WHAT YOU WILL DO - Reproduce only the lines between the one holding "Click the file_comments:write label text" and the one holding "Screen dimensions: 865x1202", inclusive, switching "Click" to "Tap" and changing nothing else.

━━ DATASET ROWS

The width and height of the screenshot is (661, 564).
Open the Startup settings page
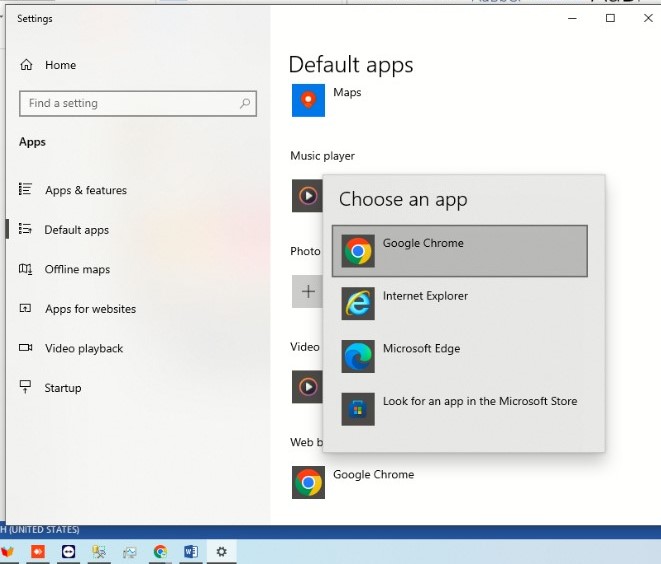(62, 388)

━━━━
━━ DATASET ROWS

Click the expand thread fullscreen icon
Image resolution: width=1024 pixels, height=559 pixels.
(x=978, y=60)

━━━━
━━ DATASET ROWS

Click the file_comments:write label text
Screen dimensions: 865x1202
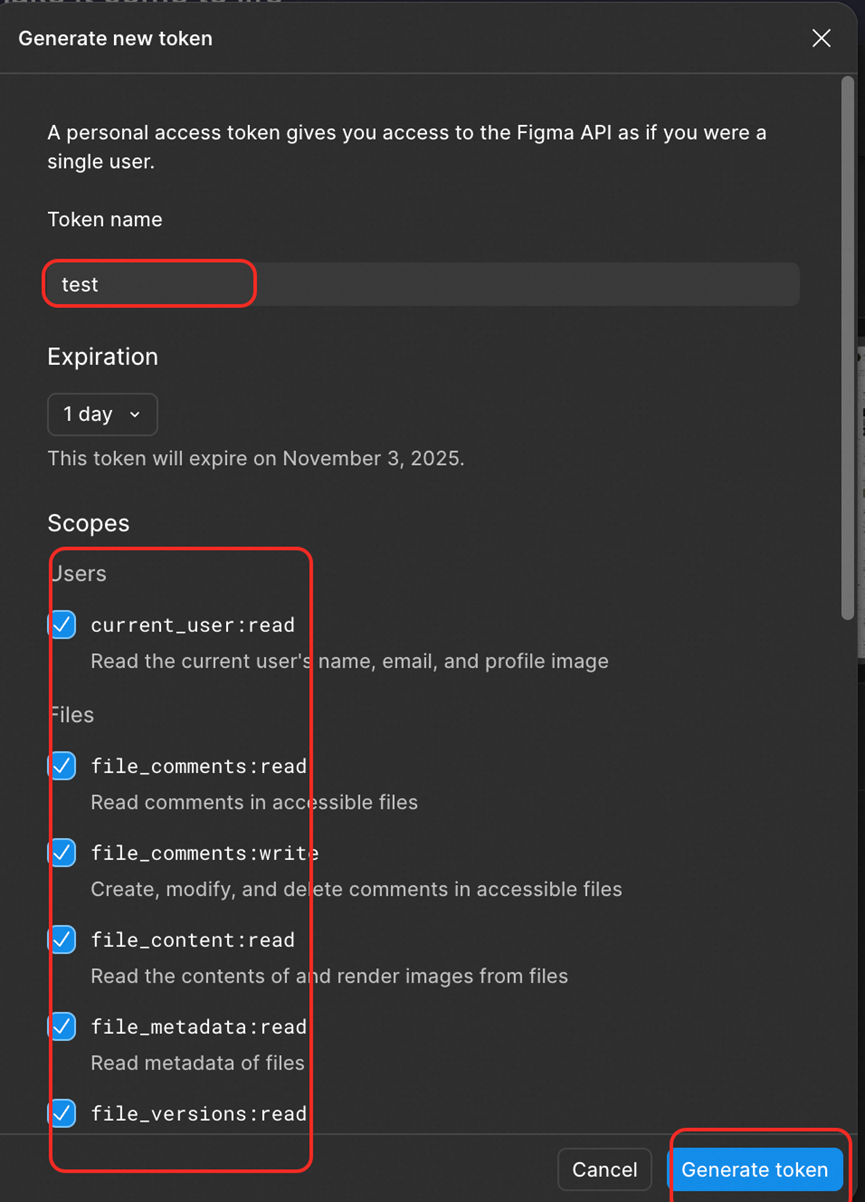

━━━━

EXERCISE OUTPUT -
Tap the file_comments:write label text
Screen dimensions: 865x1202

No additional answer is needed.